Raw extracted data from Meqasa listings with dynamic schema. Base fields:
  • url
  • Title
  • Price
  • Rate
  • Description
  • fetch_date
Additional columns vary by listing based on property detail tables.

outputs/data/raw.csv

JIJI_RAW_OUTPUT_CSV = PROJECT_ROOT / "outputs" / "data" / "raw.csv"
Cleaned and normalized Jiji dataset. Generated automatically after Jiji listing scrapes complete via the clean.py script.

URL Deduplication

All URL collection spiders implement deduplication to prevent duplicate entries:
def read_url_set(path: Path, field_name: str = "url") -> set[str]:
    urls: set[str] = set()
    if not path.exists():
        return urls

    with open(path, newline="", encoding="utf-8") as f:
        for row in csv.DictReader(f):
            if url := (row.get(field_name) or "").strip():
                urls.add(url)
    return urls
The read_url_set() function loads existing URLs into a set for O(1) duplicate checking during scraping.

Resume Queue Files

Resume mode generates temporary queue files containing only unscraped URLs:

outputs/urls/jiji_resume_queue.csv

resume_queue_csv=PROJECT_ROOT / "outputs" / "urls" / "jiji_resume_queue.csv"
Temporary file created by comparing jiji_urls.csv against jiji_data.csv. Contains URLs present in the URL file but missing from the data file.

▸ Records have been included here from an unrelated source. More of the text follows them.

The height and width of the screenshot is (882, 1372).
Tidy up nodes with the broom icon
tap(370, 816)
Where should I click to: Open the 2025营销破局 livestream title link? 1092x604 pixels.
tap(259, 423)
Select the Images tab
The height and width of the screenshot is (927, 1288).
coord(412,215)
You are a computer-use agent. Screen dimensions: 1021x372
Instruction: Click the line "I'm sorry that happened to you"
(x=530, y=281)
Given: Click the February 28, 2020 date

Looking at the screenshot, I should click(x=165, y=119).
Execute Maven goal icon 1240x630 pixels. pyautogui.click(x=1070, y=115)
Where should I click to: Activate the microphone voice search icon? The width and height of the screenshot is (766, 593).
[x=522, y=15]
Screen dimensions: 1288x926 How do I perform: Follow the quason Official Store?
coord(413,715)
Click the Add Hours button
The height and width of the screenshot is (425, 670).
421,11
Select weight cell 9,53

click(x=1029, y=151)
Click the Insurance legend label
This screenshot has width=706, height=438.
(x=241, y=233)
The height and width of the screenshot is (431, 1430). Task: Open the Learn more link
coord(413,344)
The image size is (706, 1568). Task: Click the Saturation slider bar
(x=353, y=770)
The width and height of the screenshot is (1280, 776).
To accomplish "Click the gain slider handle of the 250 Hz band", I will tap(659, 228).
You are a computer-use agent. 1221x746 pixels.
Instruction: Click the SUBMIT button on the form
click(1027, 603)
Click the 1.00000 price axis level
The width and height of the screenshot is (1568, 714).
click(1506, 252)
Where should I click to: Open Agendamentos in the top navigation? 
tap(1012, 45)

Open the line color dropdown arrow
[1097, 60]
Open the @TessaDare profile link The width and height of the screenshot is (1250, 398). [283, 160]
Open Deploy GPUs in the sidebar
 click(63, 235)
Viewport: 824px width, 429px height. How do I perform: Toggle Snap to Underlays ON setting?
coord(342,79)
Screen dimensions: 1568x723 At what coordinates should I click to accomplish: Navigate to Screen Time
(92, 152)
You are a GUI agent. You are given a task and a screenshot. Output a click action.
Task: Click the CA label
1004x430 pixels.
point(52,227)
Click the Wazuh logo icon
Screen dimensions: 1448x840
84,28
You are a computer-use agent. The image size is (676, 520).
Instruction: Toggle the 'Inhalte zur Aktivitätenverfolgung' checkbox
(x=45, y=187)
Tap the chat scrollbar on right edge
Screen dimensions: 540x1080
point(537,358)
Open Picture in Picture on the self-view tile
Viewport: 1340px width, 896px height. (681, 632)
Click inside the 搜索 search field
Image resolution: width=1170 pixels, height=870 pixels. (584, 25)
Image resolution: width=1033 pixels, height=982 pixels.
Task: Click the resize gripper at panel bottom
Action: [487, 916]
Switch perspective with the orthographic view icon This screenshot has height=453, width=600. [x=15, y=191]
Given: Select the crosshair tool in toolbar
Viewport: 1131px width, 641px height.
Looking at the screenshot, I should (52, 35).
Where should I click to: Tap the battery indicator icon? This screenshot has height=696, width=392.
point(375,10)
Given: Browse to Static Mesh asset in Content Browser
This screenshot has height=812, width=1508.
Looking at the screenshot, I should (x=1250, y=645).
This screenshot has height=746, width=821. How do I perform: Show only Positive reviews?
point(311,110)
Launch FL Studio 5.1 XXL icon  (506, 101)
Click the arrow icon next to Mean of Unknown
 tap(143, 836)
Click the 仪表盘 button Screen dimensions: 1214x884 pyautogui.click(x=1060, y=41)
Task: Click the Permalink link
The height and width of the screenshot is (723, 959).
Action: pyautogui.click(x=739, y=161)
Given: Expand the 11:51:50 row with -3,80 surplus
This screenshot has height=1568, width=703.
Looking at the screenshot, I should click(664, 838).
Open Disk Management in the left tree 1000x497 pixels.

outputs/urls/meqasa_resume_queue.csv

resume_queue_csv=PROJECT_ROOT / "outputs" / "urls" / "meqasa_resume_queue.csv"
Temporary file for Meqasa resume operations using the same logic.

Queue File Lifecycle

def build_resume_queue(
    urls_csv: Path, data_csv: Path, queue_csv: Path
) -> tuple[int, int, int]:
    # Reads urls_csv
    # Reads data_csv
    # Identifies missing URLs
    # Writes queue_csv
    return (source_total, already_scraped, pending_total)
Queue files are:
  1. Created before resume scraping starts
  2. Used as input to listing spiders
  3. Automatically deleted after scraping completes
try:
    run_spiders(jobs)
finally:
    for temp_file in cleanup_paths:
        if temp_file.exists():
            temp_file.unlink()

CSV File Format

All CSV files use:
  • UTF-8 encoding
  • Header row with column names
  • QUOTE_ALL quoting strategy for data integrity
  • Newline normalization via newline="" parameter

File Naming Conventions

File PatternPurpose
{site}_urls.csvURL collection output
{site}_data.csvRaw listing detail output
{site}_resume_queue.csvTemporary resume queue
raw.csvCleaned final dataset
Where {site} is either jiji or meqasa.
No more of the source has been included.